Abd Al Malik – « Gibraltar »

Gibraltar[Album]
12/06/2006
(Atmospheriques/Universal)

Depuis la « découverte » par les gros médias de Grand Corps Malade, le slam semble être devenu un nouveau phénomène de mode… On voudrait donc soudainement nous en refourguer au kilo un peu partout. Enfin, quand je dis partout… Surtout dans les albums de rap, à vrai dire, car le slam paraît bien plus présentable que le mouvement hip hop, et donc fatalement plus vendeur auprès de certains consommateurs au fort pouvoir d’achat ..
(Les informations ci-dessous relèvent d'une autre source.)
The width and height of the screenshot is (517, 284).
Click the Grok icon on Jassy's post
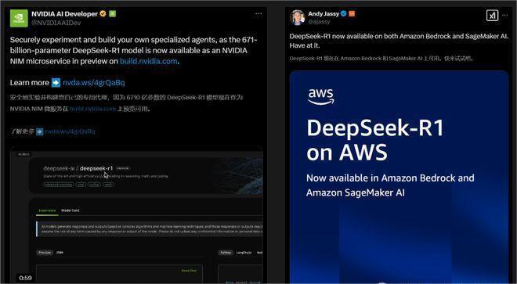(x=492, y=15)
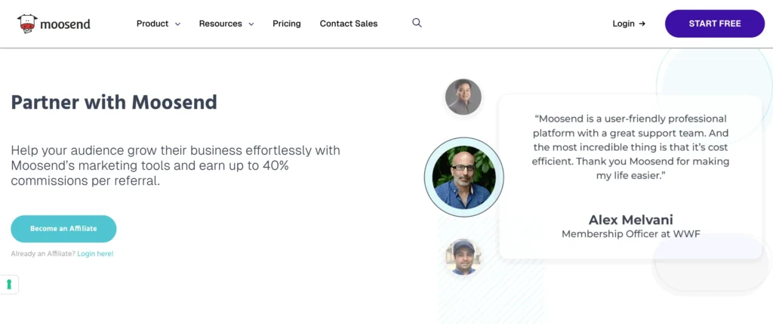Open the Product menu label

pos(152,23)
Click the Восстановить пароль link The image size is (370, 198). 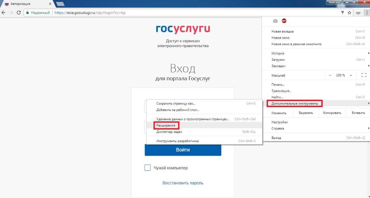coord(183,183)
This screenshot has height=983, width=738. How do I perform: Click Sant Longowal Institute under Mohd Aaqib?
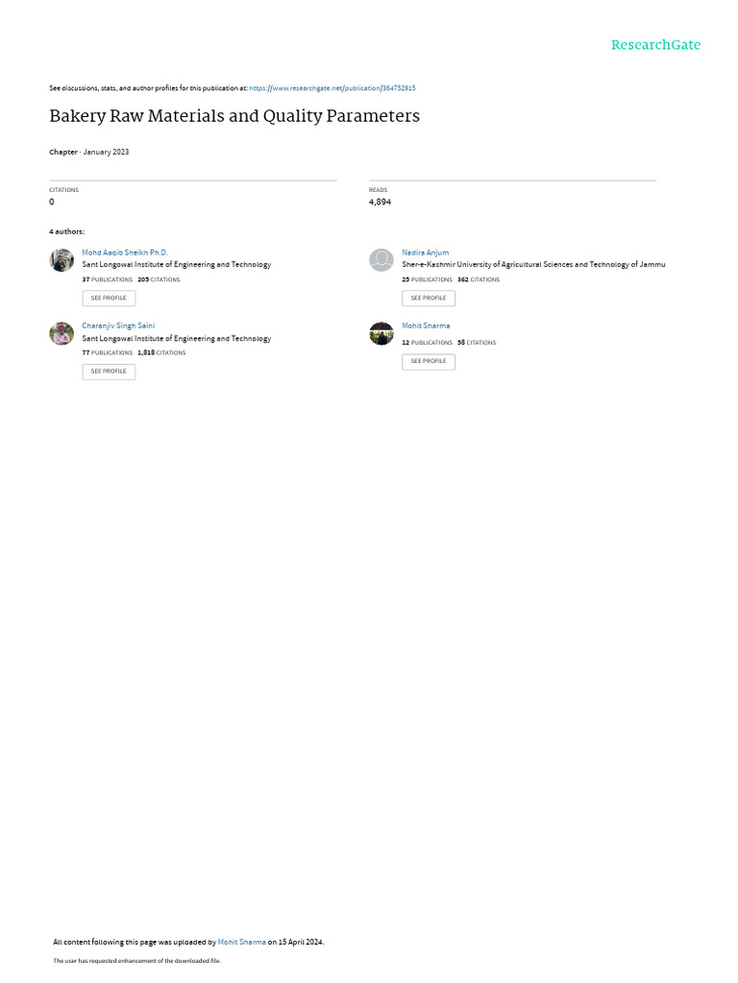[x=177, y=265]
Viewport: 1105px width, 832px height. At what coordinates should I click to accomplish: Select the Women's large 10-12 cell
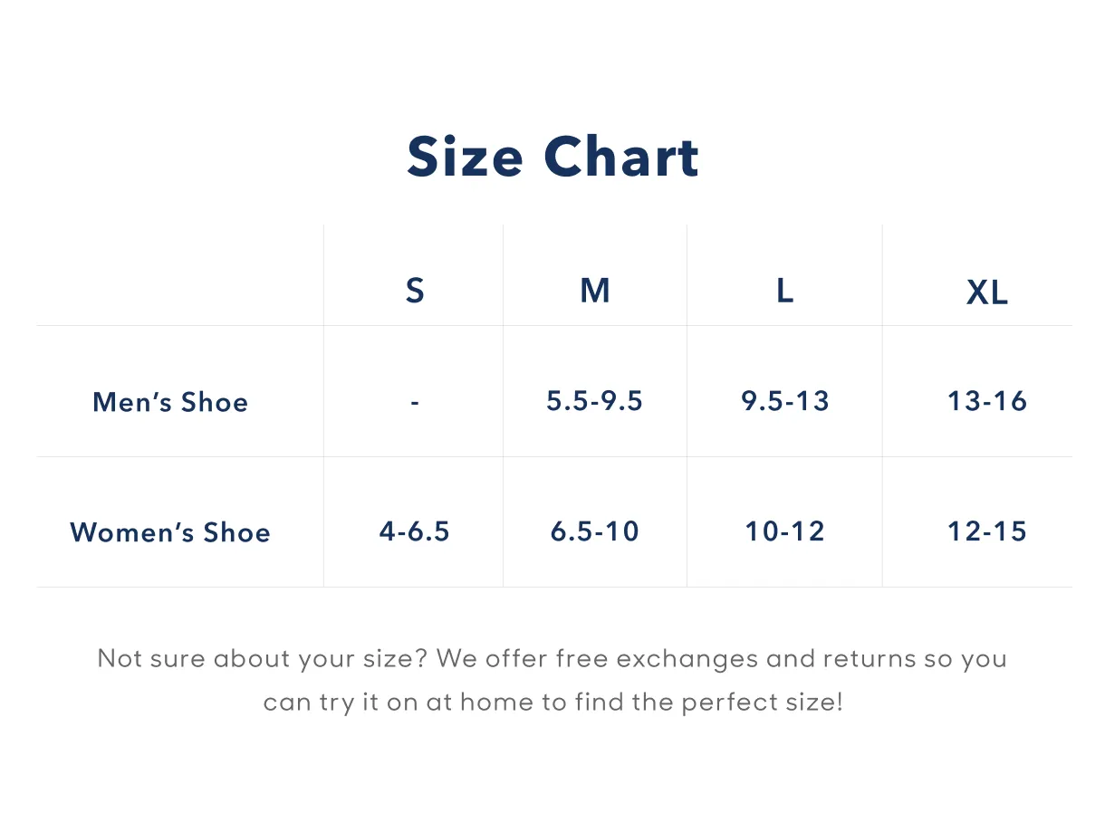tap(785, 531)
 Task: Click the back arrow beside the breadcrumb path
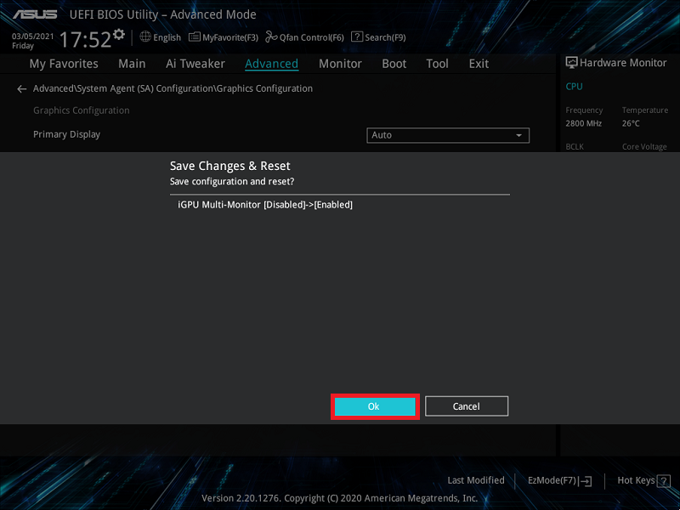tap(22, 88)
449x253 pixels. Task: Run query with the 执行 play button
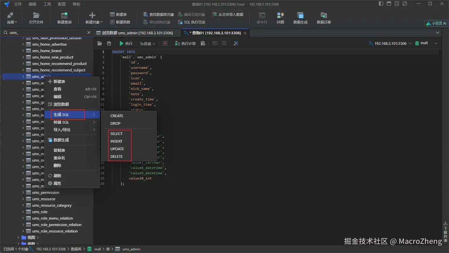[126, 43]
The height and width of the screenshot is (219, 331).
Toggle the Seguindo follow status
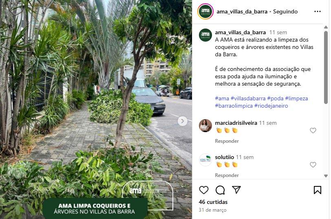click(x=285, y=11)
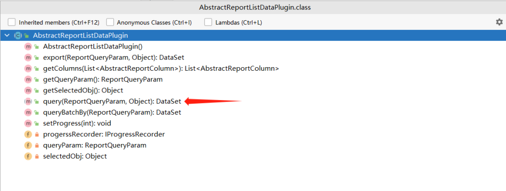Click the AbstractReportListDataPlugin.class popup title
This screenshot has width=506, height=191.
click(x=255, y=8)
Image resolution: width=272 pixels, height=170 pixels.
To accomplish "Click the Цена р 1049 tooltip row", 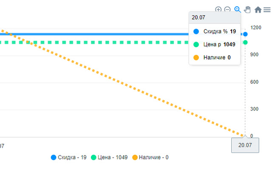I will point(215,44).
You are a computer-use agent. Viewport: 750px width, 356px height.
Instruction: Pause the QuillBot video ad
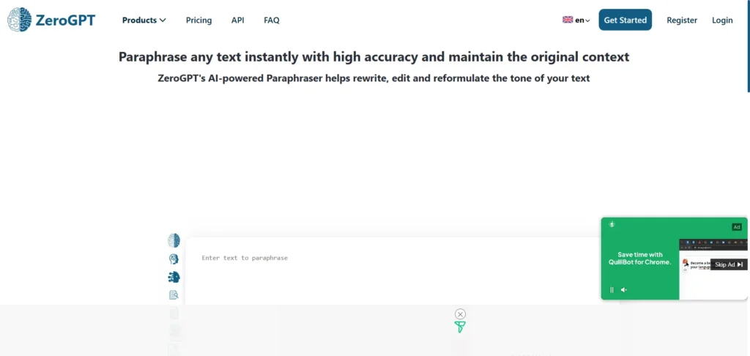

Abd Al Malik fait-il du slam, comme on peut le lire à droite à gauche? Je ne sais pas. Je m’en moque un peu même. Il est en tout cas (j’allais dire « heureusement ») à des années lumières de l’ultra marketé « slameur de Saint Denis », notamment grâce à de bons instrus qui tabassent ! J’ai l’impression qu’il est beaucoup plus proche de la démarche d’un Rocé par exemple… Quoique moins abrupte, et donc plus abordable pour les non-initiés. Bref. Peut-être tout simplement qu’Abd Al Malik, à l’image de tous ceux qui ont des choses à dire, et qui ont surtout une vraie plume pour les écrire, adapte son flow mi chanté/mi parlé afin de rendre le propos compréhensible de tous. Comme l’ont fait avant lui une longue lignée d’artistes tels LKJ, The Last Poets, Gil Scott-Heron, Jacques Brel ou Serge Gainsbourg… Et pas besoin que ça soit du slam pour être de grande qualité

Car l’ex-rappeur de NAP compte bien sortir le monde du hip hop de sa léthargie et le faire avancer, quitte à le bousculer sur ses fondamentaux

Dans la forme déjà, pour laquelle Abd Al Malik n’hésite pas à emprunter au meilleur du rap (le refrain de « Saigne » façon IAM de la grande époque), de la chanson française (sample de Jean Ferrat) ou du jazz (Nina Simone), ou à demander à des musiciens assez inattendus de s’incruster dans les instrus pour y donner un groove plus jazzy, plus organique. Mathieu Boogaerts répond par exemple présent à la guitare, tandis que Marcel Azzola et Gérard Jouannest (tous deux musiciens de Jacques Brel) font résonner leur accordéon et piano, et que Keren Ann pousse la chansonnette sur le refrain de « M’effacer »..

Dans le fond aussi, ce converti au soufisme n’a pas peur de chahuter les clichés du genre. Chaque chanson est une petite histoire, écrite comme un poème ou une courte nouvelle à la chute bien sentie. Un vrai travail littéraire dans lequel il met à profit son sens de la formule souvent plus évocateur que bien des grands discours… Aussi lucide sur le parcours du rap (« A force de vouloir se faire rue, on est devenu caniveau.« ) que conscient de ses propres erreurs passées (« […] le genre à jurer sur la vie de sa mère dès qu’il ouvre la bouche […] dans mon monde un mec comme moi c’est le top, j’aurais été une fille on m’aurait traité de sal… « ), Abd Al Malik livre un témoignage souvent poignant, toujours intelligent, sur la société française actuelle et ses dérapages de tous bords

On reprochera peut-être seulement à « Gibraltar » ses deux ou trois derniers titres, un peu trop tristounets ou tout simplement plus accessoires (cf. le bonus track avec Wallen…), qui ont du mal à tenir la concurrence avec la rafale de tubes du début de l’album..

Ce deuxième effort solo n’est donc sans doute encore pas parfait, mais il a le mérite de se poser comme une vraie alternative dans le paysage rapologique français, comme Mos Def et quelques autres l’avaient fait à une époque pour le rap US sur le label Rawkus (le visuel rappelle d’ailleurs un peu le « Black On Both Sides » dudit Mos Def). Jusqu’à présent, il fallait choisir son camp entre les groupes archétypes qu’on nous sert habituellement sur les radios dites (pardon, je rigole…) spécialisées, ou à l’inverse un carré pseudo VIP désabusé/décalé/branchouille pas toujours moins cliché (TTC, Klub des Loosers and Co). Désormais, le rap français semble vouloir se sortir de cette impasse et proposer autant de visages qu’il a de coeurs. Qui s’en plaindra?